## WHAT YOU SHOULD DO
Return a copy of each line in the listing that includes the word "computer".

## MATERIAL TO PROCESS
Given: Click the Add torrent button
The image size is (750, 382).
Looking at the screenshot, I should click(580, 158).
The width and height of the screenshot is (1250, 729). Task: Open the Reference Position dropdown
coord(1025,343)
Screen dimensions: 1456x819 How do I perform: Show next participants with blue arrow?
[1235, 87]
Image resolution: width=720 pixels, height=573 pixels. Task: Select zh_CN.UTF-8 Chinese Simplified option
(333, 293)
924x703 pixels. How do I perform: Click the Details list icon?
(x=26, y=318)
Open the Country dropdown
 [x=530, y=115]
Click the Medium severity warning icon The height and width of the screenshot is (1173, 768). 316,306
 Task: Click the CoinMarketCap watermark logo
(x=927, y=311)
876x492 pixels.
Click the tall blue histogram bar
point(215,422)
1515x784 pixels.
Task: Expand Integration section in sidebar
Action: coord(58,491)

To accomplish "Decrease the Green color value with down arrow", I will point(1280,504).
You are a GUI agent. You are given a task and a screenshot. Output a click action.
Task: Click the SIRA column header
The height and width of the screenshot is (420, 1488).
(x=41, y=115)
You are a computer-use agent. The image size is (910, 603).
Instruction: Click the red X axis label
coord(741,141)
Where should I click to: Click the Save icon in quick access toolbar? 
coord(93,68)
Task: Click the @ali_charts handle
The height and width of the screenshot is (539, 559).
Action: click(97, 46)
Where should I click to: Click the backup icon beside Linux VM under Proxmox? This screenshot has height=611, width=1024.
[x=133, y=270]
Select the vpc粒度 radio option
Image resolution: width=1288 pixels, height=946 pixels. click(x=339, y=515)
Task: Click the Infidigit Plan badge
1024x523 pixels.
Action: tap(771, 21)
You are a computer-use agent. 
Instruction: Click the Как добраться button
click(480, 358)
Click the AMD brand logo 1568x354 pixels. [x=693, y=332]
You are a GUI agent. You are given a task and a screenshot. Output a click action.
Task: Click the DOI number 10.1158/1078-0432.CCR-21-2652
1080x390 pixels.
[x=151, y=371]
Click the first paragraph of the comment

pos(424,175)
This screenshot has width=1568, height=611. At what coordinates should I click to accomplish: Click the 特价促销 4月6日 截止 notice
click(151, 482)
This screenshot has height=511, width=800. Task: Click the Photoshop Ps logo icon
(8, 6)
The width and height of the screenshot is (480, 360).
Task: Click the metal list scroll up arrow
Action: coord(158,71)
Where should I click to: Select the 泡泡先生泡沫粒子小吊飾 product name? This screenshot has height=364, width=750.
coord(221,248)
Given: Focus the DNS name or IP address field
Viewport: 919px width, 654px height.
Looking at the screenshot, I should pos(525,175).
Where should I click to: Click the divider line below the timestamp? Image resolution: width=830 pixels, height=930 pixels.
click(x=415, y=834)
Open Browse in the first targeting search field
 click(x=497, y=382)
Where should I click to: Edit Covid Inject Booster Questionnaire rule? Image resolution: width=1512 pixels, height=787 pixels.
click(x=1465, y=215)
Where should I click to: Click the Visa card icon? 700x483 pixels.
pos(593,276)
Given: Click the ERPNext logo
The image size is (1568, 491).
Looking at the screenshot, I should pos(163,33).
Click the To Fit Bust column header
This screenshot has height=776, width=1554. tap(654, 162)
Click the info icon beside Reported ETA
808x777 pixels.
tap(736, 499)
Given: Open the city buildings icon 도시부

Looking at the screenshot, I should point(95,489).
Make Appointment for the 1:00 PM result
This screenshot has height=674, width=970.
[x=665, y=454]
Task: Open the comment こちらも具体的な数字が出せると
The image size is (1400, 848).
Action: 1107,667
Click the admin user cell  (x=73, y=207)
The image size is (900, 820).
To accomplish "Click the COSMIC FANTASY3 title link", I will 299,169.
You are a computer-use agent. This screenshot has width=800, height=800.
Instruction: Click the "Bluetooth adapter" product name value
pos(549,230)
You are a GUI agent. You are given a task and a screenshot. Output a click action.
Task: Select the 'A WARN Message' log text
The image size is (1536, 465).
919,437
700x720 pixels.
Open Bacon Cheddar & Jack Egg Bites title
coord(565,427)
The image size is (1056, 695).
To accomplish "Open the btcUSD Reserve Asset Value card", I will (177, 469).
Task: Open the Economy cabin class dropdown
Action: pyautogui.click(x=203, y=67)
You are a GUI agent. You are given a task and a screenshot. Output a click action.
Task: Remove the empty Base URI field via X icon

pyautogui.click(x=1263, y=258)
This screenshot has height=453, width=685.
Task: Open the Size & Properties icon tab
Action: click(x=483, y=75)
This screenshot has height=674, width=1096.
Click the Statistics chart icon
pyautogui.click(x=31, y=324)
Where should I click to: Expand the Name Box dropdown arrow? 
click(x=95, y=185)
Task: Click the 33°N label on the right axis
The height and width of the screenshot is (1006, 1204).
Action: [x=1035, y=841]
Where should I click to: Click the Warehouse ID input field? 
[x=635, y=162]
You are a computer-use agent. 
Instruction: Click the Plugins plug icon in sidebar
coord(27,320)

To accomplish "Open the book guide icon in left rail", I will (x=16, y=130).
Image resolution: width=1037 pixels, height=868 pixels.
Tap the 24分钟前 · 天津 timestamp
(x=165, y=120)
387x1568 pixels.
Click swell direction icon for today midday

## FINISHED EXERCISE
You are a computer-use agent. The image size is (910, 603).
You are a computer-use agent. 
You are a computer-use agent. This screenshot has width=800, height=800.
You are a computer-use agent. 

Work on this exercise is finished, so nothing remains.